Why Harris’s Senate seat is so important

THE HUTCHINSON REPORT

By Earl Ofari Hutchinson

Contributing Columnist

Gov. Gavin Newsom finally made his long-awaited decision Dec. 22 on who would fill Kamala Harris’s Senate seat. The grand prize went to Secretary of State Alex Padilla.

Newsom traveled a tough road to get to Padilla. That shouldn’t be a surprise. The instant that Joe Biden tapped Harris to be his running mate, the murmur was who will fill her seat if Biden wins?

Should it be a Black woman because Harris is a Black woman? Should it be a Latino because California has never had a Latino senator? Or should it be a bonafide progressive no matter the color or gender?

The murmur is no longer a murmur. There’s now fierce jockeying for her replacement. Advocacy groups of one stripe or another demand that one of theirs fill her seat.

The fight over Harris’s replacement was a high stakes battle for a lot of reasons. Start with California.

It’s the biggest, most populous, richest, most politically trend setting state. It’s also the nation’s most ethnically diverse state.

That gives us clout and a cachet far greater than any other state. But there are also the towering problems that come with being a big, prosperous, non-stop growth state.

Land, water use, development issues, business growth, taxation and revenue flow, transportation and infrastructure improvements are contentious issues that always spark furious fights between political, industry and watchdog activist groups.

That’s just the start. California is the poster state for an America that in the next couple decades will be a majority-minority nation. Hispanics, Asians and Blacks will outnumber whites.

That will have even more stark implications for racial, social and political change in the country. The nation’s ethnic growth pain has been felt in California for a long time on an array of heated issues from gentrification to affirmative action battles.

There is also the great worry over California’s other senator, Dianne Feinstein. She took much heat from many Democrats for what they called her listless, aimless non-challenge at the Senate Judiciary Committee confirmation hearing of hard right Supreme Court nominee Amy Coney Barrett.

Many openly question whether Feinstein is operating at full power. There have been calls for her resignation. Feinstein almost certainly won’t resign, at least any time soon.

So, getting the right occupant in the junior senator seat is even more crucial. He or she will have to carry a lot of political water for the state going forward. The senate is simply too vital to not have the right person in the post.

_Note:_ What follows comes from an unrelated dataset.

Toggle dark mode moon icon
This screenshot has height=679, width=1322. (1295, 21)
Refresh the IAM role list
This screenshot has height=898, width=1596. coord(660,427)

The Senate, not the House or even the White House, is the real power seat in American politics. A Republican-controlled Senate can repeatedly delay, obstruct, gut and torpedo initiatives and legislation of a Democratic president from the budget to appointments at nearly all levels.

The Senate is the ultimate in an elite, political body. It is loaded with a labyrinth of arcane procedures and rules that ensures that only the most moderate, finely honed and compromised legislation is passed. The Senate’s dominance doesn’t end with fine-tuned legislation, but appointments and confirmations.

It is the sole determiner of who sits on the U.S. Supreme Court and the lower federal court benches and who bags key spots in federal agencies. These are all top-grade posts that initiate, make and implement crucial policy decisions.

The Senate majority leader has virtually dictatorial control over which of the president’s nominees are put to a confirmation vote.

The devastating result of that power was on full display with the dozens of judicial and agency posts that were endlessly delayed, or outright sabotaged by the Republican-controlled Senate during President Barack Obama’s final term.

With Biden in the Oval Office, California’s two Democratic senators are poised to play an even bigger role in the coming legislative battles. A major part of the battle will be over federal revenue and spending. Much depends on California getting as much of the federal budget pie as possible.

Reapportionment almost certainly will increase California’s political standing and clout. Since it’s based on population growth, the state will get more representatives.

This will bring increased pressure on the two senators to be strong advocates for progressive policies. Harris began to fill the role of a strong, vocal advocate for progressive causes. It served her well, brought her to the attention of Biden, and eventually made her the top candidate to be his running mate. Biden needed Harris in part because of her progressive bluntness and in part because of her California pedigree.

Her replacement then required the requisite blend of being a progressive, with legislative acumen, the ability to work across the aisle, and the know how to work the levers of congressional lawmaking.

It’s not a position for on-the-job training. The new senator will have to hit the ground running to deal with the crushing needs and demands of the state and its constituents.

The names of seasoned politicos had been bandied about as Harris’s likely replacement. They all brought something to the political table.

Newsom evidently felt Padilla filled all those spots. Time will tell if he was right.

Earl Ofari Hutchinson is an author and political analyst. He is the author of “What’s Right and Wrong with The Electoral College” (Middle Passage Press). He also is a weekly co-host of the Al Sharpton Show on Radio One and the host of the weekly Hutchinson Report on KPFK 90.7 FM Los Angeles.